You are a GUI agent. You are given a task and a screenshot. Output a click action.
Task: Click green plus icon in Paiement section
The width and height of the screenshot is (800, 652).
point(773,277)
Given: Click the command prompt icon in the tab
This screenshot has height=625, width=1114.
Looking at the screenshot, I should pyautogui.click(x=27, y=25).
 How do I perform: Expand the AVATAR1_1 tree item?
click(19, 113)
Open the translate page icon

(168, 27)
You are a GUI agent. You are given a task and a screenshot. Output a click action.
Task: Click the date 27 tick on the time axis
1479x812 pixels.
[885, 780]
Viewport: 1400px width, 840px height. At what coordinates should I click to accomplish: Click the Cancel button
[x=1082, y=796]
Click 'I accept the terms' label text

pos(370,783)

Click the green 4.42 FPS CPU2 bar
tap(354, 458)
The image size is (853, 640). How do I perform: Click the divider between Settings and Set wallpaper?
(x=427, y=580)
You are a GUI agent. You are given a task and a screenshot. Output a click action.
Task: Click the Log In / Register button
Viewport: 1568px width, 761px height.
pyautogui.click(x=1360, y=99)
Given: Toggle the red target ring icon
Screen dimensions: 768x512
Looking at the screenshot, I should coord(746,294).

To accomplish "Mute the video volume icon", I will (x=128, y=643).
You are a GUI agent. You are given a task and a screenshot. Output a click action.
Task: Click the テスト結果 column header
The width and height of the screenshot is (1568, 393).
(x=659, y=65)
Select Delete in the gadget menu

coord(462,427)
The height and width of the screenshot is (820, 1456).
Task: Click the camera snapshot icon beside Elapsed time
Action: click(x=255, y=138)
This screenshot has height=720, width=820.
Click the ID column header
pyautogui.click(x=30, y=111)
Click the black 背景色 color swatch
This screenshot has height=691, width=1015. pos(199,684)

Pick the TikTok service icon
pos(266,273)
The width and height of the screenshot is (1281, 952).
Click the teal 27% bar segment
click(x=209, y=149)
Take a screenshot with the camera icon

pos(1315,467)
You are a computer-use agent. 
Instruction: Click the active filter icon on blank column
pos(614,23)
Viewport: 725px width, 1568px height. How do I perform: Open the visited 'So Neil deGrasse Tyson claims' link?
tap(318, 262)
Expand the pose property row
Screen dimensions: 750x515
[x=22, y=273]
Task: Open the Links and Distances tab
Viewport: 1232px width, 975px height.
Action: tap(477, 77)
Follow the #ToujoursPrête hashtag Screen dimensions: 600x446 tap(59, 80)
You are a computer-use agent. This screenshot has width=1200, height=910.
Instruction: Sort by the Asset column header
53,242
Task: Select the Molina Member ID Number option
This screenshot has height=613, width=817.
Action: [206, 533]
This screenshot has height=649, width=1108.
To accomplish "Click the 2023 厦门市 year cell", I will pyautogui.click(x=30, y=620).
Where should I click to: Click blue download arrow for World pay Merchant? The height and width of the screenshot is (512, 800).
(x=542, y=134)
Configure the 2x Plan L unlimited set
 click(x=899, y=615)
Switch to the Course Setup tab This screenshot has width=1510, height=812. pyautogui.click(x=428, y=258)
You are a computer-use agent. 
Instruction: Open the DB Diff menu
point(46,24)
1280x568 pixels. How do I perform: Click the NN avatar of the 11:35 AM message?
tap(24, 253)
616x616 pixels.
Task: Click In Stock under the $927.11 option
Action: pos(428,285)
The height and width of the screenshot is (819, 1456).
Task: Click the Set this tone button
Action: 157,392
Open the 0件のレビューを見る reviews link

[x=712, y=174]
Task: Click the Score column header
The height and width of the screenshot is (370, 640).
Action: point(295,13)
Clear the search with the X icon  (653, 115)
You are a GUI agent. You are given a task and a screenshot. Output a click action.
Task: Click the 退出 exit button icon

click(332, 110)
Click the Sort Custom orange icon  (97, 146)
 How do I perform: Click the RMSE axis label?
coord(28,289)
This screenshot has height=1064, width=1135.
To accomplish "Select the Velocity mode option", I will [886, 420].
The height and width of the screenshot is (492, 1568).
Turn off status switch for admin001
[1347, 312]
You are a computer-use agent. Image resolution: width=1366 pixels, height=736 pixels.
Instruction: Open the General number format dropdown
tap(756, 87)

- **YOUR ASSIGNMENT**: In the listing above, locate the line with "Task: Click the Log In / Register button" and the line with "Task: Click the テスト結果 column header", then extract exactly those lines and every line between them, and nothing more.

- **WRITTEN RESPONSE**:
Task: Click the Log In / Register button
Viewport: 1568px width, 761px height.
pyautogui.click(x=1360, y=99)
Given: Toggle the red target ring icon
Screen dimensions: 768x512
Looking at the screenshot, I should coord(746,294).

To accomplish "Mute the video volume icon", I will (x=128, y=643).
You are a GUI agent. You are given a task and a screenshot. Output a click action.
Task: Click the テスト結果 column header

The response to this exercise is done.